### [QUELLE]
┌────────
Champions League
FC Bayern München vs. Benfica - Julian Draxler exklusiv: Manuel Neuer? "Die Diskussion ist sehr deutsch"
- Veröffentlicht: 05.11.2024
- 23:34 Uhr
- Von Philipp Kessler
Im Interview mit ran spricht Ex-Nationalspieler Julian Draxler über das Champions-League-Duell seines Ex-Klubs Benfica Lissabon beim FC Bayern, Ex-Coach Thomas Tuchel, die Kritik an Manuel Neuer und seine aktuelle Station in Katar.
Von Philipp Kessler
Julian Draxler gewann in seiner beeindruckenden Karriere unzählige Trophäen: Weltmeister 2014, DFB-Pokalsieger 2010 mit Schalke, 14 französische Titel mit Paris Saint-Germain – und auch die portugiesische Meisterschaft mit Benfica Lissabon 2023.
└────────
### [ZU ERLEDIGENDE AUFGABEN]
a) Beantworte anhand des Artikels über Julian Draxler die folgenden Fragen:
(i) An welchem Datum wurde er veröffentlicht?
(ii) In welchem Land ist Draxlers aktuelle Station?
(iii) Mit welchem Verein wurde Draxler 2010 DFB-Pokalsieger?
b) Gib aus dem Artikel über Julian Draxler den Abschnitt wortgetreu aus, der bei den Worten „Champions League“ beginnt und nach den Worten „Benfica Lissabon 2023.“ endet.
Die Zeilen haben mit dem Artikel über Julian Draxler nichts zu tun.

### [ANGEZEIGTE EINTRÄGE]
┌────────
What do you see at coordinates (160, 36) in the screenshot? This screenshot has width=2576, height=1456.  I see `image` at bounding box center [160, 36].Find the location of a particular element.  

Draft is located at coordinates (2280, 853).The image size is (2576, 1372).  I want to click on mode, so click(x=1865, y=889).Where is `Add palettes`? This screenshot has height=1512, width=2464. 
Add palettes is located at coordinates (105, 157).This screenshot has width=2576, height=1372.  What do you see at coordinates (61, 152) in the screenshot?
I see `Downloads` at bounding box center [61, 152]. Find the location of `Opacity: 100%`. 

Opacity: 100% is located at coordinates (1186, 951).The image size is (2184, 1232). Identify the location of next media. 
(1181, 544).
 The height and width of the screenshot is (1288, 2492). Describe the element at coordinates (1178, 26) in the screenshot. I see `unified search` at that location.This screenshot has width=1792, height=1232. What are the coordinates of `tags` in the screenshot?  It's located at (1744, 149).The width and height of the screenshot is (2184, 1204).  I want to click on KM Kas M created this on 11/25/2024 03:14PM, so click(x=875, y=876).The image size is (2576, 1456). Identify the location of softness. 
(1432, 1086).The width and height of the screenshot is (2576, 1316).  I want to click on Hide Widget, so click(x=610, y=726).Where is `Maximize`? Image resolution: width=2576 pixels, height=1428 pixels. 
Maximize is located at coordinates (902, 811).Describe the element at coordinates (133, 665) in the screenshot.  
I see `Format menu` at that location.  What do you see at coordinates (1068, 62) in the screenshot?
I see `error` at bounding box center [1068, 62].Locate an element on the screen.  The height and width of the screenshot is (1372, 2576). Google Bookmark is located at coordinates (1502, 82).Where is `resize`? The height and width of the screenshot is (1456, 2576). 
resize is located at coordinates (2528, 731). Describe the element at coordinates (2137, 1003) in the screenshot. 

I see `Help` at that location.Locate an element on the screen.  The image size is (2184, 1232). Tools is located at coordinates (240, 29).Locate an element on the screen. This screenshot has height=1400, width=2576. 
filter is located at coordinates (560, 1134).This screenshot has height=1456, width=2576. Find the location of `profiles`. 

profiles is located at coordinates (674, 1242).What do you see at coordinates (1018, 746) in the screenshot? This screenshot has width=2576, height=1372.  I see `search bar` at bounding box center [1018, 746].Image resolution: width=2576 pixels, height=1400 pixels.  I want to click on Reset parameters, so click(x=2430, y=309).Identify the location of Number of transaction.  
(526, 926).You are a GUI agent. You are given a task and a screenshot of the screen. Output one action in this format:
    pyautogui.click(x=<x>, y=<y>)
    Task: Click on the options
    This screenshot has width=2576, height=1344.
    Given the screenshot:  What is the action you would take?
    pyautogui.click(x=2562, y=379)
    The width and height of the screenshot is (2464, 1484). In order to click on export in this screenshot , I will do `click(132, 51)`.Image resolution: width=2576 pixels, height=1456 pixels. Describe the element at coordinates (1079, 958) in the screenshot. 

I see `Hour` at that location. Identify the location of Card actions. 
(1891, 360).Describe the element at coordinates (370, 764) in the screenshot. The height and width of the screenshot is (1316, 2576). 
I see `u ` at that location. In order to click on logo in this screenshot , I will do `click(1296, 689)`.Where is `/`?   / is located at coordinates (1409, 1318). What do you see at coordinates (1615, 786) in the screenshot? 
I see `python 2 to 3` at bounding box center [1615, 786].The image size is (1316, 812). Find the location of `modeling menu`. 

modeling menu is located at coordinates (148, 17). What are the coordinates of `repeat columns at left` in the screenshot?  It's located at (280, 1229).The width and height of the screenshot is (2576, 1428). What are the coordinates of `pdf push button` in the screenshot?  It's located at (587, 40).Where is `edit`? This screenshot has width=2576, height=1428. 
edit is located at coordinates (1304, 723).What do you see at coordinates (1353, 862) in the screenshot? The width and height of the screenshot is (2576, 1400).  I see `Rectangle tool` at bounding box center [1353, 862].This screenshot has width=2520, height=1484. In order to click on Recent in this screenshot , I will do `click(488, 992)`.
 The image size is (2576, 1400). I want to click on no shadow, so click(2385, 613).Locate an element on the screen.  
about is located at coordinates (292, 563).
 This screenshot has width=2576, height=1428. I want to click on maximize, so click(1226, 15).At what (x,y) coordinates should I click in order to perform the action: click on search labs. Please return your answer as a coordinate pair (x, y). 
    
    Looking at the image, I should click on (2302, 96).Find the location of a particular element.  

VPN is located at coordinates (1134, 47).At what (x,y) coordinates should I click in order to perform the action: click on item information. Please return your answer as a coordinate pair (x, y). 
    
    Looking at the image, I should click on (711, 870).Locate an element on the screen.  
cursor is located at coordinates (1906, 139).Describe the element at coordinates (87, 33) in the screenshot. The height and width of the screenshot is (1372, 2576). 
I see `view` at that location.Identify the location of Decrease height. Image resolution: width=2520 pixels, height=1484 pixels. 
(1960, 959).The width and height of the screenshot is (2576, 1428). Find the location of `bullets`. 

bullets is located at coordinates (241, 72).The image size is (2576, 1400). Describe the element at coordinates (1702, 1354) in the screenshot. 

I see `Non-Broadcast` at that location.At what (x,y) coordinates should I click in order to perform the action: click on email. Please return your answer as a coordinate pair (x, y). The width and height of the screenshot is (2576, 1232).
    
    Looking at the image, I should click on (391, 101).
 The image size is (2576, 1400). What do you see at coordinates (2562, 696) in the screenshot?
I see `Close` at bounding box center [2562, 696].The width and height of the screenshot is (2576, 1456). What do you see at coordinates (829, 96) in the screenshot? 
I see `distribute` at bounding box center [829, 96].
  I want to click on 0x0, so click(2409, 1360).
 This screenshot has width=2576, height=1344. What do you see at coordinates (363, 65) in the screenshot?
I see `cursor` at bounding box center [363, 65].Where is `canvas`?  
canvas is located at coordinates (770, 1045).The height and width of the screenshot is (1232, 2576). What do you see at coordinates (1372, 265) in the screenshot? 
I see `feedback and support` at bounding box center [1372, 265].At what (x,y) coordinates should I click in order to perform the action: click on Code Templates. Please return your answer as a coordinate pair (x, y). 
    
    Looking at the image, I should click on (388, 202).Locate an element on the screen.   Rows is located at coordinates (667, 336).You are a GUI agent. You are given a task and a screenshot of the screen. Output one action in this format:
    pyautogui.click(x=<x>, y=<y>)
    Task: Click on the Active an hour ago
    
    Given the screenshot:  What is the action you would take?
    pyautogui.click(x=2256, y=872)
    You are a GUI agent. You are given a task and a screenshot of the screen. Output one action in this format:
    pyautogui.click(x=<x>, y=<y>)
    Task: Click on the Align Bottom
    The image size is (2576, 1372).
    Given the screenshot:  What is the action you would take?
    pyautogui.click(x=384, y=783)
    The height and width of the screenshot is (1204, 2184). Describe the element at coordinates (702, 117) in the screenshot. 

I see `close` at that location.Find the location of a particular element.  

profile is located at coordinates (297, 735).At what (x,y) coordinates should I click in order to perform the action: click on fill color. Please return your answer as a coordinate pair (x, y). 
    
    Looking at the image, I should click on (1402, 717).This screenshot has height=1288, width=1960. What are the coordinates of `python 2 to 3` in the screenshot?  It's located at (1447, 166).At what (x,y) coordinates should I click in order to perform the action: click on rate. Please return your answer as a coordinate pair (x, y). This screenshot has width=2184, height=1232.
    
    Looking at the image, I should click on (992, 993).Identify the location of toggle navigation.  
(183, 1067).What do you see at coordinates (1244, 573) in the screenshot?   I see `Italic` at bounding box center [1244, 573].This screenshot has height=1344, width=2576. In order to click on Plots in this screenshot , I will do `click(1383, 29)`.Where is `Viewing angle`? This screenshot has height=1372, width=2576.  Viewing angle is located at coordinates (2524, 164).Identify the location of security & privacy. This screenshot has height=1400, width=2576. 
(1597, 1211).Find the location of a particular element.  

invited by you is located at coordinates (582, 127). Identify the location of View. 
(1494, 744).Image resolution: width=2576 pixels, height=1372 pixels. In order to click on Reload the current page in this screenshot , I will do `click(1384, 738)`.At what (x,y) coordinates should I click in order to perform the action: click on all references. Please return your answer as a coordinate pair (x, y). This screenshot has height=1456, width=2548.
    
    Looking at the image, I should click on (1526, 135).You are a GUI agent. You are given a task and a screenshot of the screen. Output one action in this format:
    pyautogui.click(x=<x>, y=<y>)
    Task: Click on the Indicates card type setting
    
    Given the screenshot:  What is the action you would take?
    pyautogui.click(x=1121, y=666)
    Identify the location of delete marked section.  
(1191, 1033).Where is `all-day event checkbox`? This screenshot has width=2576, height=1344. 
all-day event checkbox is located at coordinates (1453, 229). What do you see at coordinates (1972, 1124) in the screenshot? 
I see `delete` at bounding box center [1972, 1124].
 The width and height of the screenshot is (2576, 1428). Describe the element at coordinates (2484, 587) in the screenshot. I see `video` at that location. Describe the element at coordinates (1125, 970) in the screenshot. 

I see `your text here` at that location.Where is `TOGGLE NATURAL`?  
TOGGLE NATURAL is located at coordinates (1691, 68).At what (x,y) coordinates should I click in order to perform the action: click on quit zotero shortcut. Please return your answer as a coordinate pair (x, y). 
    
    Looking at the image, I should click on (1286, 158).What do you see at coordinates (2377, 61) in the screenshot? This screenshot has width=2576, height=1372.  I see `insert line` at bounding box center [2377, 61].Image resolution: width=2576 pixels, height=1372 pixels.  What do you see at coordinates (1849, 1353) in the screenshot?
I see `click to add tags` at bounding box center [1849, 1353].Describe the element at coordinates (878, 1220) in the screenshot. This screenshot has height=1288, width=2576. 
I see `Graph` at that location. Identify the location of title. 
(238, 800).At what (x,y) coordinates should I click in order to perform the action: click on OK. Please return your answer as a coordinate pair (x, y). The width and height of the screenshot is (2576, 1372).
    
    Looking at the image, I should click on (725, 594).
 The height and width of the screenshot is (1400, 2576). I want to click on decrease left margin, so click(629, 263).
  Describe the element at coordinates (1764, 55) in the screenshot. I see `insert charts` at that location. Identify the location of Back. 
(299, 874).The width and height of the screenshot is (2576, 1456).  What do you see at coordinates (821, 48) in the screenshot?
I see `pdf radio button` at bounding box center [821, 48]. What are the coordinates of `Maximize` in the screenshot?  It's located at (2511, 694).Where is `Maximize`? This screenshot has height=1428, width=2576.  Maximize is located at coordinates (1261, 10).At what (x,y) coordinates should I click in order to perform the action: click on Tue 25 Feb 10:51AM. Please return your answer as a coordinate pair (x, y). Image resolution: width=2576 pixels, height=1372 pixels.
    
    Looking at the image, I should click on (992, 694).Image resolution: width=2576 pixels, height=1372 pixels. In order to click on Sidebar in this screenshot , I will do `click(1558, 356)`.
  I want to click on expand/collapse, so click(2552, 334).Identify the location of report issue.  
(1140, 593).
└────────
### [GEORDNETE ERGEBNISSE]
a)
(i) 05.11.2024
(ii) Katar
(iii) Schalke

b)
Champions League
FC Bayern München vs. Benfica - Julian Draxler exklusiv: Manuel Neuer? "Die Diskussion ist sehr deutsch"
- Veröffentlicht: 05.11.2024
- 23:34 Uhr
- Von Philipp Kessler
Im Interview mit ran spricht Ex-Nationalspieler Julian Draxler über das Champions-League-Duell seines Ex-Klubs Benfica Lissabon beim FC Bayern, Ex-Coach Thomas Tuchel, die Kritik an Manuel Neuer und seine aktuelle Station in Katar.
Von Philipp Kessler
Julian Draxler gewann in seiner beeindruckenden Karriere unzählige Trophäen: Weltmeister 2014, DFB-Pokalsieger 2010 mit Schalke, 14 französische Titel mit Paris Saint-Germain – und auch die portugiesische Meisterschaft mit Benfica Lissabon 2023.